The first parameter a _q of scaling of the first current command d _h with respect to the pitch angle 9 _m measured is determined arbitrarily or deterministically using a predetermined algorithm so that the first current command d _h and the measured pitch angle 9 _m have the same order of magnitude.

The order of the time derivative n _q of the observed pitch angle 9 _m used in the first Ultra Local Model is generally a non-zero integer, preferably equal to 1 or 2, and even more preferably equal to 2.

When the order of the time derivative n _q taken equal to 1, the transfer function of the first corrector is of the first order and often of the proportional gain type.

When the order of the time derivative n _q is equal to 2, the transfer function of the first corrector is of the second order and often of the gain-proportional or gain-derivative type, or even a PID (Proportional- Integral- Derivator).

According to FIG. 9, the second MFC SISO 164 device for modelless control at one input-one output, when it is part of the first attitude controller as for example in the second embodiment of the flight control device according to l invention is configured to regulate the roll angle f using a second D5 control antisymmetric deflection of the left and right flaps, applied with different signs on said left and right flaps in addition to a possible first command d _h of symmetrical deflection applied with the same sign on said left and right flaps, the effects of a second D5 anti-asymmetric deflection control applied alone with different signs on the left and right flaps being illustrated in Figure 10 with the orientations of the deflection angles of the left and right flaps corresponding to a roll tilt f to the right.

 According to FIGS. 9 and 11, the second MFC SISO 164 control device without model with one input-one output comprises a second estimator 312 and a second intelligent closed loop module 314.

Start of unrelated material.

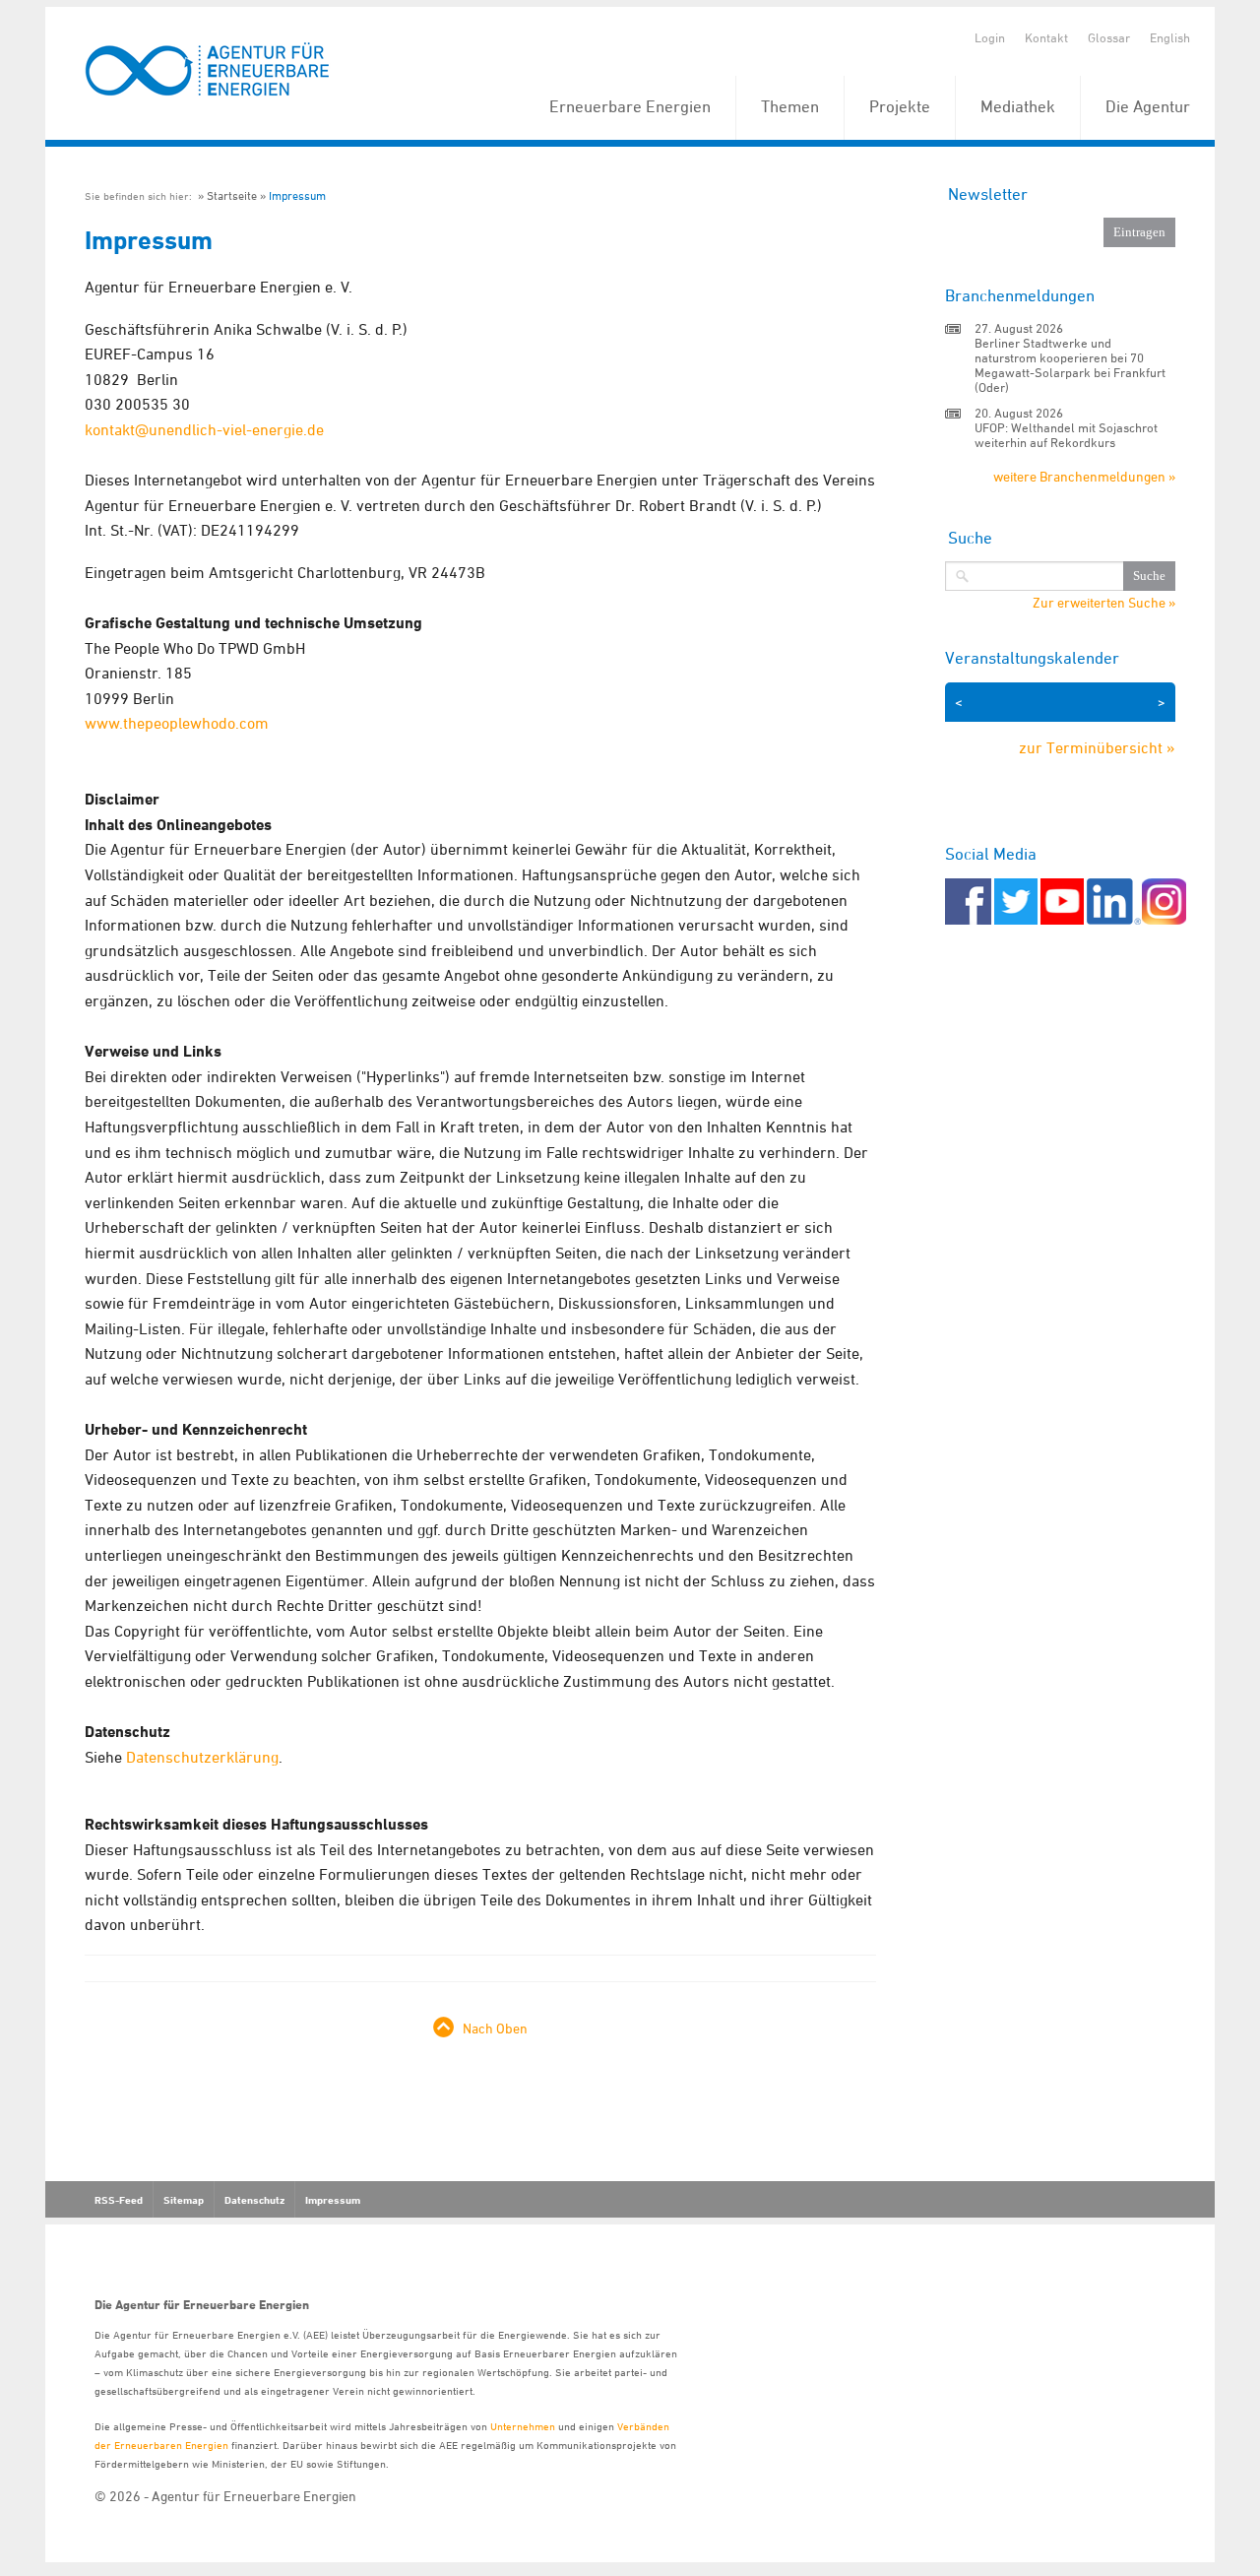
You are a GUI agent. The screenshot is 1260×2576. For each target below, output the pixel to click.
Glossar (1109, 37)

The second estimator 312 is configured to estimate a second parameter F ^ of a second Ultra Local Model, and comprises a second first input terminal 316 and a second second input terminal 318 connected respectively to the first input terminal of the second MFC SISO 164 device to receive the observed roll angle <p _m and at the output terminal of the second MFC SISO 164 device to receive the current second D5 command for asymmetric deflection of the left and right flaps, and includes a second first terminal output 320 to provide the estimate

of the second parameter F ^. The second Model

Ultra Local describes locally over a limited time interval the temporal variation of the temporal derivative to a predetermined whole order n _f of the observed roll angle <p _m as a function of the parameter F ^ to be estimated and of the second associated command D5 current according to the equation:

in which :

a _f is a predetermined parameter for scaling the second current command Dd with respect to the pitch angle <p _m measured so that the second current command D5 and the roll angle (p _m measured have the same order of magnitude.

The second intelligent closed loop module 314 comprises a second second output terminal 332 connected to the drone 12 through the output terminal 186 of the first MFC SISO device to provide the second deflection control D5 updated with asymmetric deflection of the left and right flaps , and comprises a second third input terminal 334, a second fourth input terminal 336 and a second fifth input terminal 338 connected respectively to the first input terminal 182 of the second MIS SISO device 164 to receive the observed roll angle <p _m , to the second input terminal 184 of the second MFC SISO device for receive the roll setpoint angle <p _d to be continued and at the second first output terminal 320 of the second estimator 312 to receive the estimate Tr of the second parameter ^ of the second Ultra Local Model.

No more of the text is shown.